Comparative bioinformatics analysis of the biosynthetic pathways and key candidate genes of three species, Vitis vinifera, Fragaria vesca and Olea europaea, furnish enzyme sets for the production of pharmaceutically valuable terpenes in heterologous hosts

Abstract

AbstractPlants represent a rich repository of taxonomically restricted, yet chemically diverse, secondary metabolites that are synthesised via specific metabolic pathways. Enzyme specificity and biosynthetic gene clustering are the bottleneck of secondary metabolite evolution. As economically important food crops, grape, strawberry, and olive produce many pharmaceutically important molecules; however, their specific biosynthetic pathways remain inaccessible. Our genomic-based analysis of these three species reveal the biosynthetic diversity of their specialised secondary metabolites. We found over 20 BGCs predicted, most of which were characterised in two species, grape and strawberry. Gene annotation of the biosynthetic candidate genes predicted the production of many medically and industrially important compounds including cycloartenol, nerolidol, farnesene and valencene. Although most of the predicted clusters are concentrated in specific genomic positions, some have shown gene duplications in their clusters, which is suggestive of pseudogenes or misassembled genomes.
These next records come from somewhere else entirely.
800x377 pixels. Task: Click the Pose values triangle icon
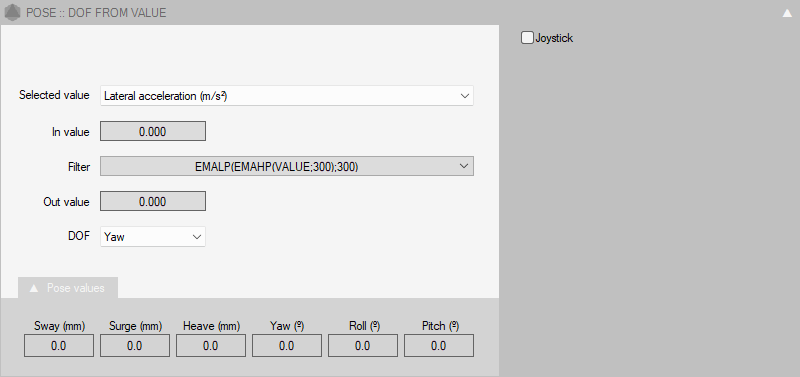34,288

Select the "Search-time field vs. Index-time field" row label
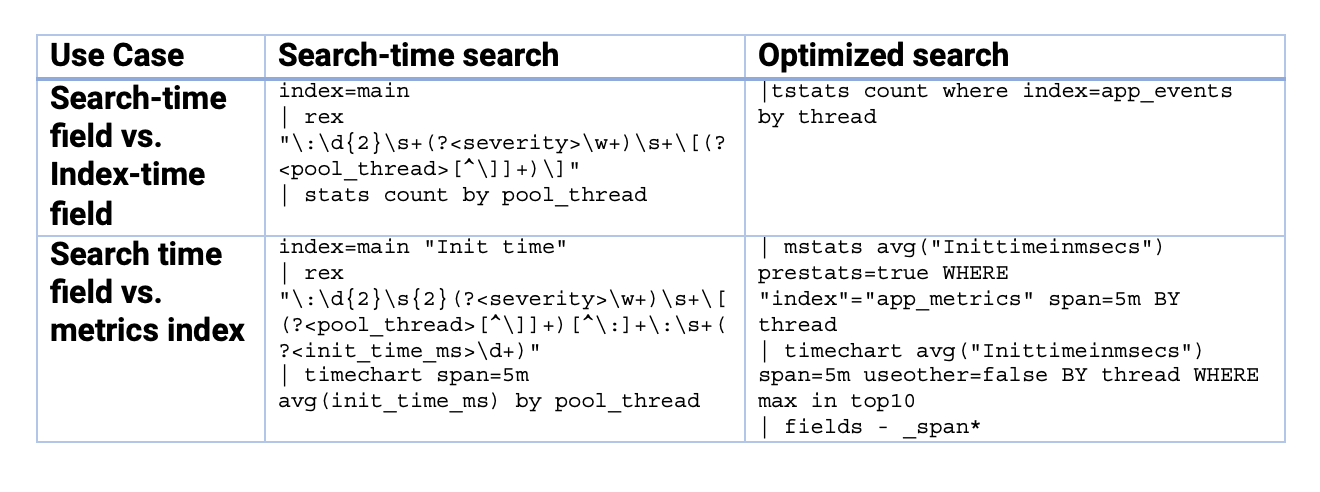pos(140,155)
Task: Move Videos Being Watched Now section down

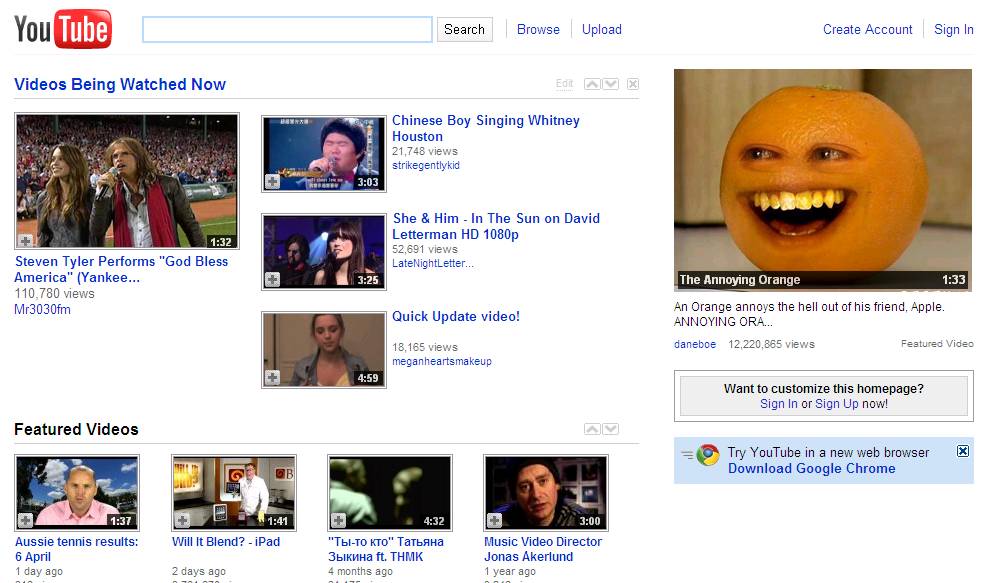Action: point(611,84)
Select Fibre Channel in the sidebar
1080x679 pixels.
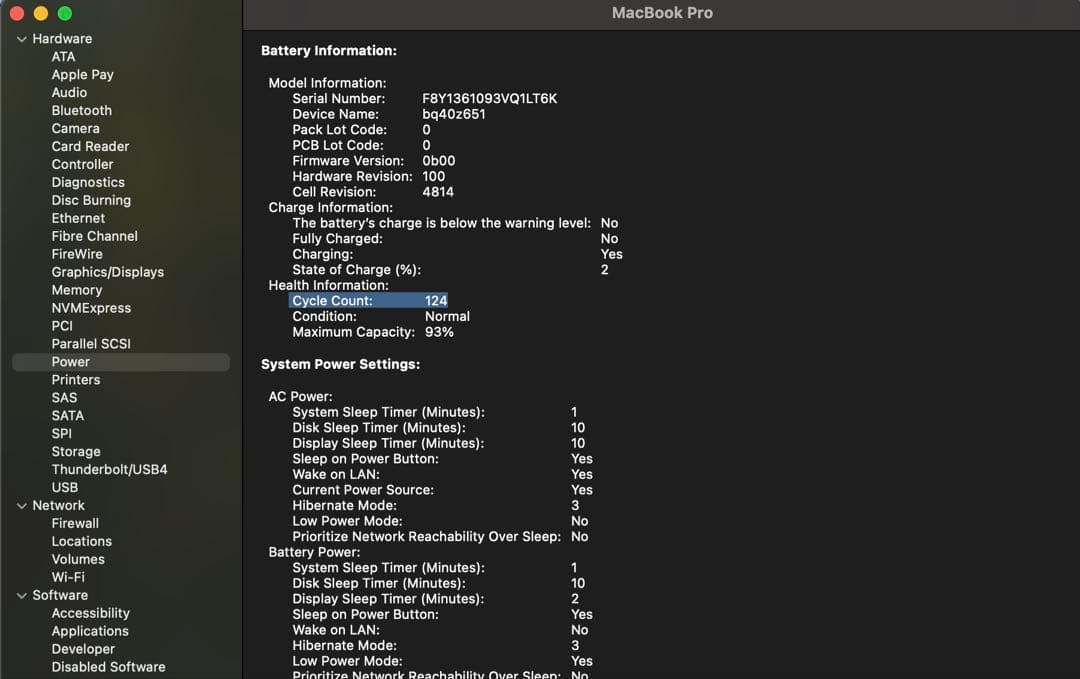[94, 236]
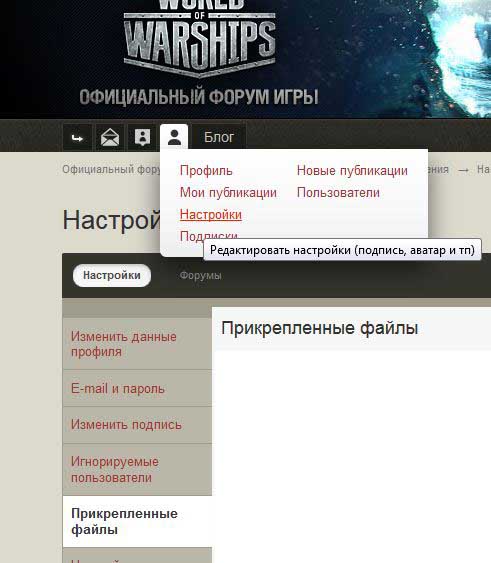
Task: Open the notifications icon next to the envelope
Action: (x=142, y=138)
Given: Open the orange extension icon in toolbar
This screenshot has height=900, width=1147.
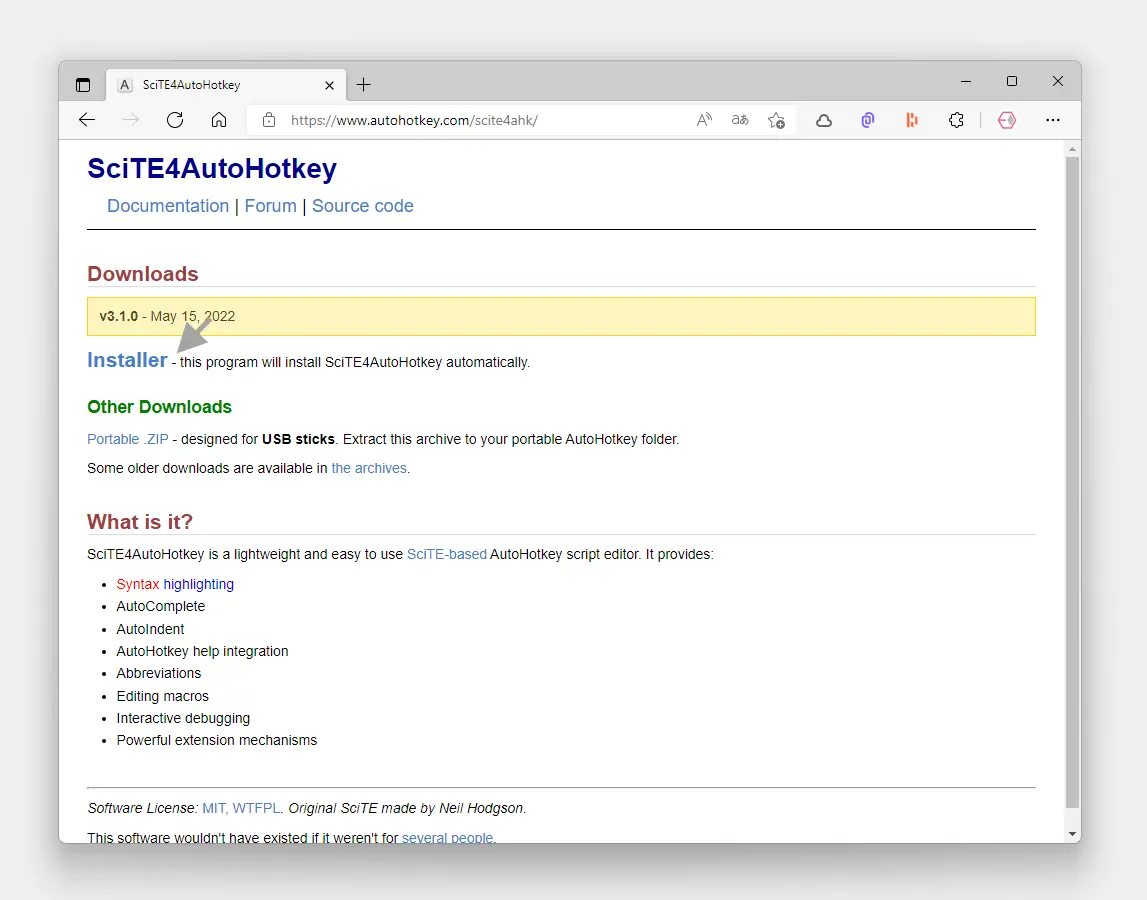Looking at the screenshot, I should point(911,120).
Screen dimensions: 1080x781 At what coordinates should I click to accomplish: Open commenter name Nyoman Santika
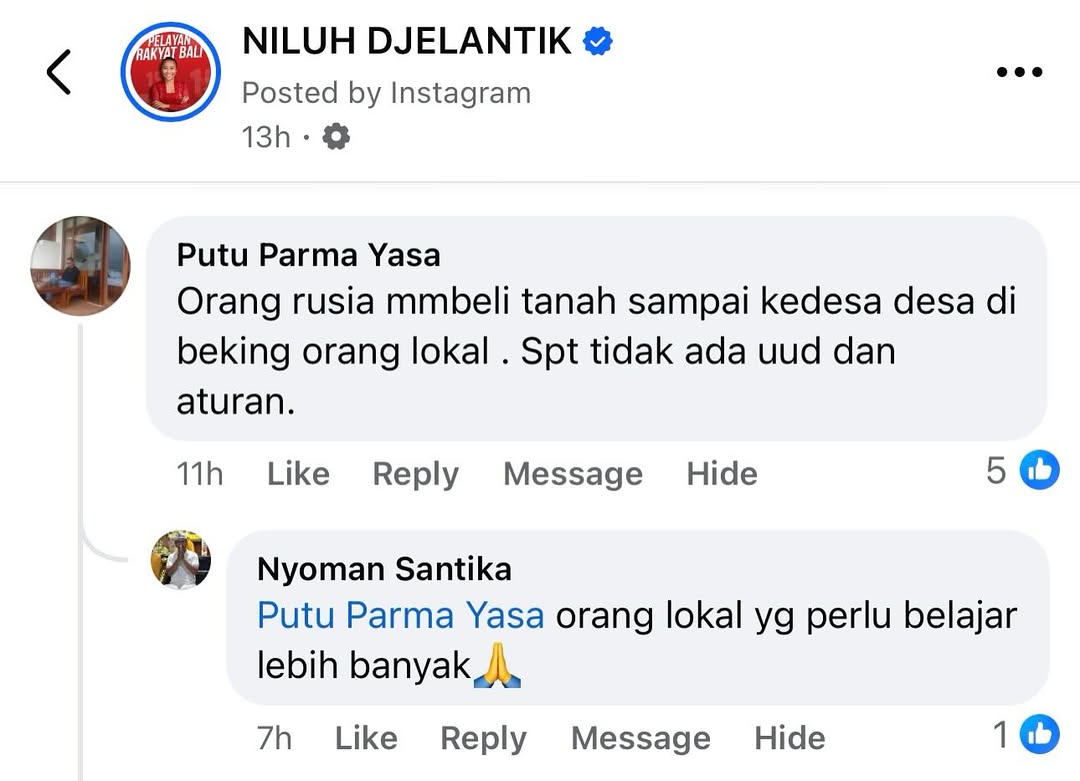click(384, 569)
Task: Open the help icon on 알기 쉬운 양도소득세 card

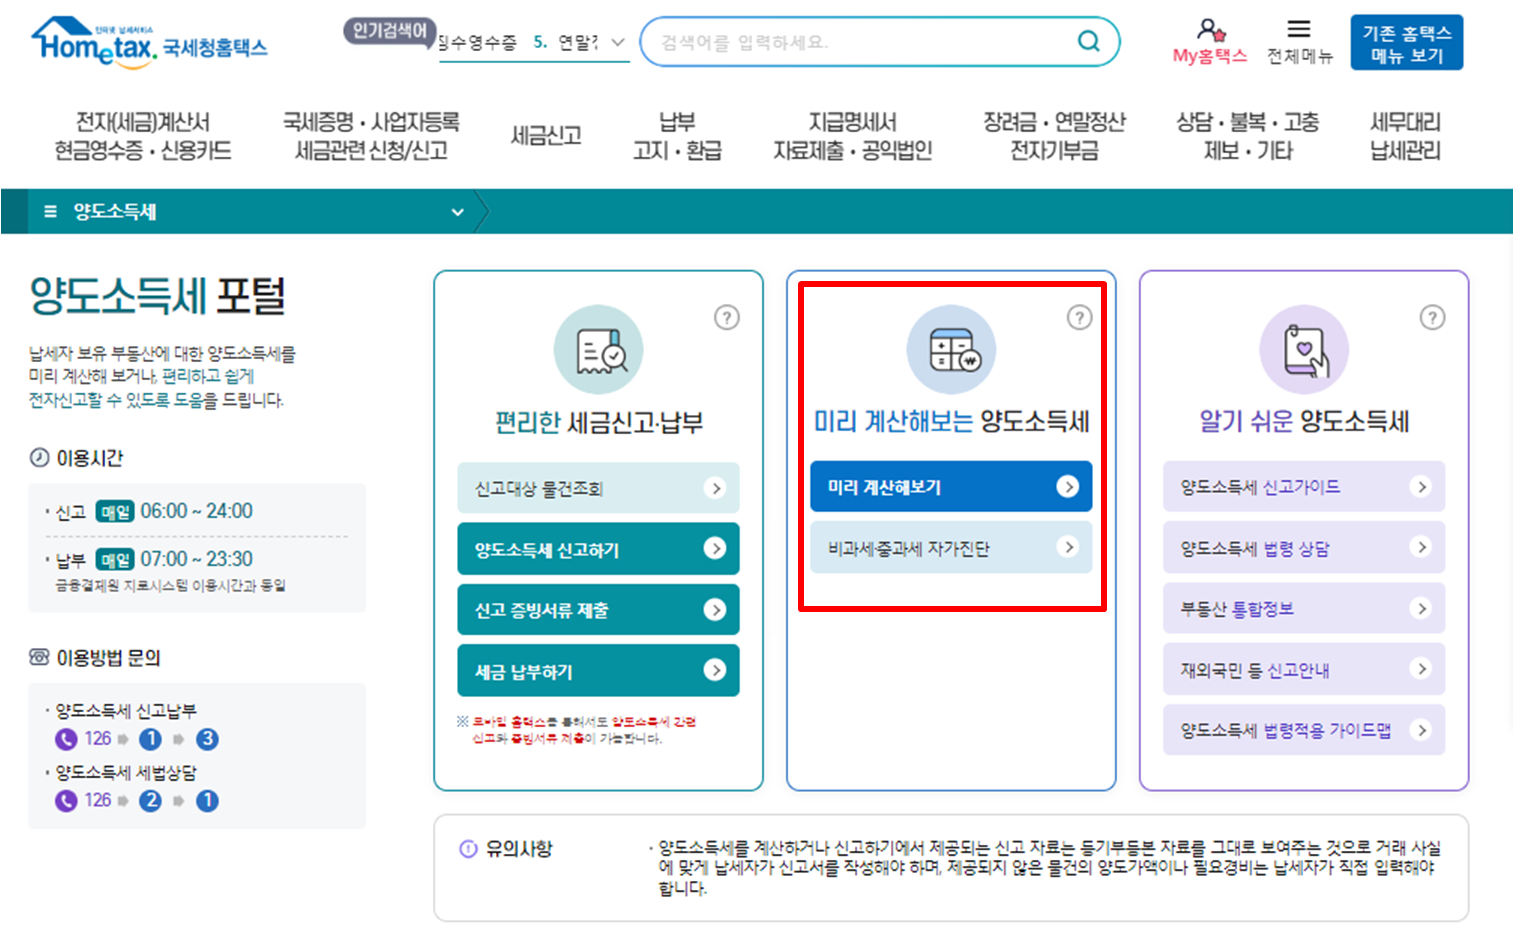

Our genome mining and putative functional analysis of the biosynthetic genes annotated in the three species indicated the evolutionary processes that have shaped their current genetic structure and the structural diversity of their chemical compositions. Revealing the biogenetic background of these natural molecules is a step forward towards the expansion of their chemical diversification via engineering their biosynthetic genes heterologously, as well as the identification of their role in the interaction between those plants and their biotic and abiotic conditions.